Convert the lines of the listing between the line holding "905x386 pixels. Task: Click" and the line holding "tap(190, 352)", inclusive, into a Markdown table with the columns Row and Entry. Skip any blank lines.

* _Word and element location data_:
# # # # #
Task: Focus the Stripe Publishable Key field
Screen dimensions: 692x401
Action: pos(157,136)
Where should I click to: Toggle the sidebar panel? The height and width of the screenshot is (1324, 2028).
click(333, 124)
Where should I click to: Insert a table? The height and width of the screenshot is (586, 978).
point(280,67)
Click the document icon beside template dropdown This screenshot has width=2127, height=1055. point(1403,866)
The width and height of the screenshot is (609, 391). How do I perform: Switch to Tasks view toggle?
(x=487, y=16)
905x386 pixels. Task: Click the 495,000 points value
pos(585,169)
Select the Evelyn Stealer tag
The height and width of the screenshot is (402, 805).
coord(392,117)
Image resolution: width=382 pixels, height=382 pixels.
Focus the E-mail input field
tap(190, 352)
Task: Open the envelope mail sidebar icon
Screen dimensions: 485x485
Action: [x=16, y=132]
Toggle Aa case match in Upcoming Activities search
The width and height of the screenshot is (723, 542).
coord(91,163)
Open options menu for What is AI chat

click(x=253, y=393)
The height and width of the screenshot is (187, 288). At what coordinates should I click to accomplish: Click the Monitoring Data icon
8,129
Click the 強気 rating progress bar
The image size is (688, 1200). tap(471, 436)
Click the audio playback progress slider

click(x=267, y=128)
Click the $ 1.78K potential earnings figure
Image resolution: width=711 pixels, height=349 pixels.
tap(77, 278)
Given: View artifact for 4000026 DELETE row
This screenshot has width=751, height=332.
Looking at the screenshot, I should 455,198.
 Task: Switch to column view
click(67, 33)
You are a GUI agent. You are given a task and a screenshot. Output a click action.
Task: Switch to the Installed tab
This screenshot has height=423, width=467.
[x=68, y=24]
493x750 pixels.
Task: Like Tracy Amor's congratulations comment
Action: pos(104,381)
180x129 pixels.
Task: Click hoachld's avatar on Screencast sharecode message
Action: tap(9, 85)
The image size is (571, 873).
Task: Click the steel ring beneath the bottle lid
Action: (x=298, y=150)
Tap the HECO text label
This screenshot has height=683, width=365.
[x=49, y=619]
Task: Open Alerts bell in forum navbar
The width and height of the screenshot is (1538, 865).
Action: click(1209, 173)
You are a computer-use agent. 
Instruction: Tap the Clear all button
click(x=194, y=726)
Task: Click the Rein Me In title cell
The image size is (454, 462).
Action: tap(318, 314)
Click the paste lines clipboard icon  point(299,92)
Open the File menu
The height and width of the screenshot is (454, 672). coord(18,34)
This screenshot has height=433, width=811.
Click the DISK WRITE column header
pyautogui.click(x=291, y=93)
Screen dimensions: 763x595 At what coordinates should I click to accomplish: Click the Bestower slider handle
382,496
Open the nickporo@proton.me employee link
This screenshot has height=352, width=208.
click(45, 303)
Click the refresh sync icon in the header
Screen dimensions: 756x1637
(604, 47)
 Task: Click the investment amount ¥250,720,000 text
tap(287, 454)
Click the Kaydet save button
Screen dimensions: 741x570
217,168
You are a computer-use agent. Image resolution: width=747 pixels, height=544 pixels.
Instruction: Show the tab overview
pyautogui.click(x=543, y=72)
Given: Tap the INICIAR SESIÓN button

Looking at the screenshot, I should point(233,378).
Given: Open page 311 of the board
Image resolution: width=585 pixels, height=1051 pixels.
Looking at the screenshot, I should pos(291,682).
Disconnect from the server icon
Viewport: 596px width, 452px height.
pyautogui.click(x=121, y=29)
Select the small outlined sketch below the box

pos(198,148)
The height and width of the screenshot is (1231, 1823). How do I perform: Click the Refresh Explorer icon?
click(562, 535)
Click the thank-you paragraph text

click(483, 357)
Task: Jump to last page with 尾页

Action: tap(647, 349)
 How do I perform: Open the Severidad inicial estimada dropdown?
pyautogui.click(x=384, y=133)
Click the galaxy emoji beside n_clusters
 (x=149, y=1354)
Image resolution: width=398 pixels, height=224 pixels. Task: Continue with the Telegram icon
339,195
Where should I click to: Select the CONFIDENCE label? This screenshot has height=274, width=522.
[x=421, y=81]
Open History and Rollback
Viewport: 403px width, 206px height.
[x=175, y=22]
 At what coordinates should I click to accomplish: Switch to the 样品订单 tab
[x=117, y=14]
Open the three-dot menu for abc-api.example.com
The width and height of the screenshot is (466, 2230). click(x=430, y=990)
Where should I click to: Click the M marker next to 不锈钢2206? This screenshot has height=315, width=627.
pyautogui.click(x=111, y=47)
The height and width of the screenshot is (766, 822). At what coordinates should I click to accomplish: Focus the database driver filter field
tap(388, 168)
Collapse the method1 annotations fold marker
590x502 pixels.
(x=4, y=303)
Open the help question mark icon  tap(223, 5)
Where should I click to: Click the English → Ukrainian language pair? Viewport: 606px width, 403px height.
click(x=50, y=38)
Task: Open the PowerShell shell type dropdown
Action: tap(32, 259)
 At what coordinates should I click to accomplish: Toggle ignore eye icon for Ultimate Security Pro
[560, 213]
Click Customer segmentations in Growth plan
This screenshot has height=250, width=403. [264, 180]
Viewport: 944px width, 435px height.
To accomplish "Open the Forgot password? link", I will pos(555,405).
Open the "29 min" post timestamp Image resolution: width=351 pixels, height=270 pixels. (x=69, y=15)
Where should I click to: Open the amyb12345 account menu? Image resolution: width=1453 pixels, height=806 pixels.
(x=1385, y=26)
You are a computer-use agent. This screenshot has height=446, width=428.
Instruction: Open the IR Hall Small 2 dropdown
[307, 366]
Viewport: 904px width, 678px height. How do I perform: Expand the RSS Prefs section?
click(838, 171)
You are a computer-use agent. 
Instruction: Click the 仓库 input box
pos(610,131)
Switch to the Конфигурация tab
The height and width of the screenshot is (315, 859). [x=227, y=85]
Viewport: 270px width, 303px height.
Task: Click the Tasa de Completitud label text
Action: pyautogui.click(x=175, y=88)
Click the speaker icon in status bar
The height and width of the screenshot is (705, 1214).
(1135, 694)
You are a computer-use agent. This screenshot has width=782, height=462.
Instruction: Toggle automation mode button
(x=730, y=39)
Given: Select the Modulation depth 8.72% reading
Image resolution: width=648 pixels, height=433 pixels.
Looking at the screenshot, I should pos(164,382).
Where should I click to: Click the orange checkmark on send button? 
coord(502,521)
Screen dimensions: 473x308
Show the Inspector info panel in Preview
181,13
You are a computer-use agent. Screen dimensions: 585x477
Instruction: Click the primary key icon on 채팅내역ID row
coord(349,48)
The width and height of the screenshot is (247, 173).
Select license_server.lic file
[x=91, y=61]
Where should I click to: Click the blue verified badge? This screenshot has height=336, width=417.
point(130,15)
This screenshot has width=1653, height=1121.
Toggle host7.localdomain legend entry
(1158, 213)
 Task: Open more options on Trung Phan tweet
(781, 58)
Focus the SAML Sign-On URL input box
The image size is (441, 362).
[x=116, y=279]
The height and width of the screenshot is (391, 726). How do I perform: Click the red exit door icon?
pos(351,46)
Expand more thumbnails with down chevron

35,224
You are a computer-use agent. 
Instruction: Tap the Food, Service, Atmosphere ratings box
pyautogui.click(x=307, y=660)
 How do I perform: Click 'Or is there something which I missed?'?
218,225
# # # # #
* _ANSWER BELOW_:
| Row | Entry |
|---|---|
| 1 | 905x386 pixels. Task: Click the 495,000 points value |
| 2 | pos(585,169) |
| 3 | Select the Evelyn Stealer tag |
| 4 | The height and width of the screenshot is (402, 805). |
| 5 | coord(392,117) |
| 6 | Image resolution: width=382 pixels, height=382 pixels. |
| 7 | Focus the E-mail input field |
| 8 | tap(190, 352) |